4.6 Eveneens is vast komen te staan dat betrokkene als medewerker werkzaam is bij de accountantsorganisatie 2 Registeraccountants, vestiging [plaats], terwijl zijn collega/kantoorgenoot B RA, tegen wie de onderhavige klacht ook is ingediend, aldaar vennoot is en als zodanig veeleer in aanmerking komt tuchtrechtelijk verantwoordelijk te zijn voor het werk van C, die in dit geval als medewerker van genoemde accountantsorganisatie heeft gefungeerd en zelf niet (meer) onder enig tuchtrechtelijk regime viel.

4.7 De hiervoor onder 4.5 en 4.6 omschreven geringe rol van betrokkene bij het handelen en/of nalaten waartegen de onderhavige klacht is gericht en diens ondergeschikte positie in de kantoorhiërarchie ten opzichte van zijn collega/kantoorgenoot B RA, brengen mee dat betrokkene tuchtrechtelijk niet verantwoordelijk is te achten voor het op 11 november 2008 door C uitgebrachte bindend advies en de totstandkoming daarvan, wat er overigens ook van zij. De klacht tegen betrokkene moet daarom in alle onderdelen ongegrond worden verklaard.

5. Beslissing

De Accountantskamer verklaart de klacht in alle onderdelen ongegrond.

Aldus beslist door mr. W.F. Boele, voorzitter, mr. E.F. Smeele en mr. A.D.R.M. Boumans, rechterlijke leden, prof. dr. G.C.M. Majoor RA en J. Maan AA, accountantsleden, in aanwezigheid van W. Welmers, secretaris, en uitgesproken in het openbaar op 2 juli 2012.
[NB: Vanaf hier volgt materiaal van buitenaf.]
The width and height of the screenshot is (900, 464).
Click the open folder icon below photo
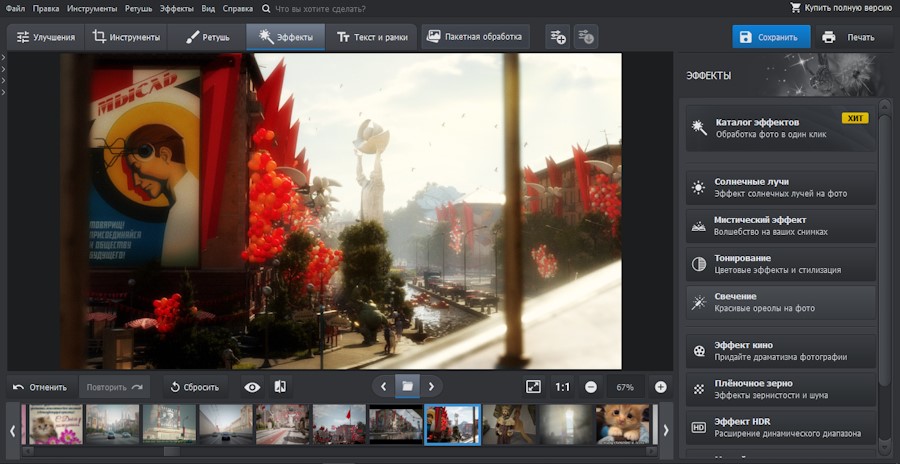[x=407, y=386]

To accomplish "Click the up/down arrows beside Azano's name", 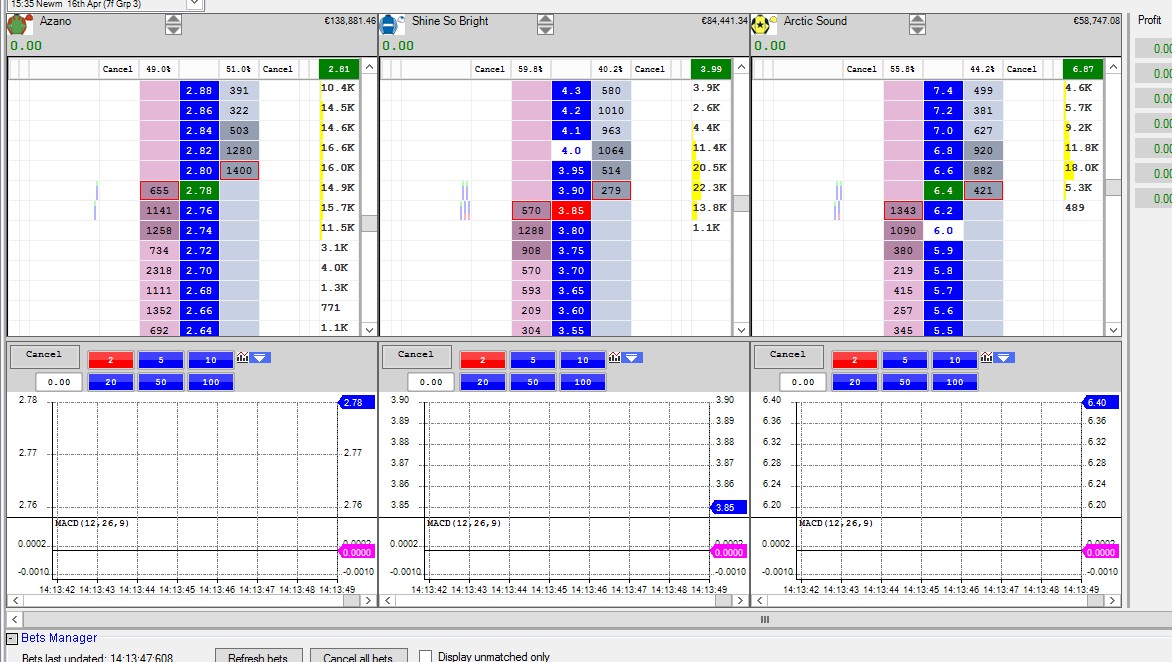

_________                                                                            __________

secretaris                                                                                voorzitter

Deze uitspraak is aan partijen verzonden op:                                              

Ingevolge de artikelen 43 Wtra en 32 Wet tuchtrechtspraak bedrijfsorganisatie 2004 kunnen/kan klager en/of  betrokkene, dan wel de voorzitter van het NIVRA tegen deze uitspraak binnen 6 weken na verzending daarvan hoger beroep instellen door het indienen van een ondertekend beroepschrift, dat de gronden van het beroep dient te bevatten, bij het College van Beroep voor het bedrijfsleven, Postbus 20021, 2500 EA ’s-Gravenhage.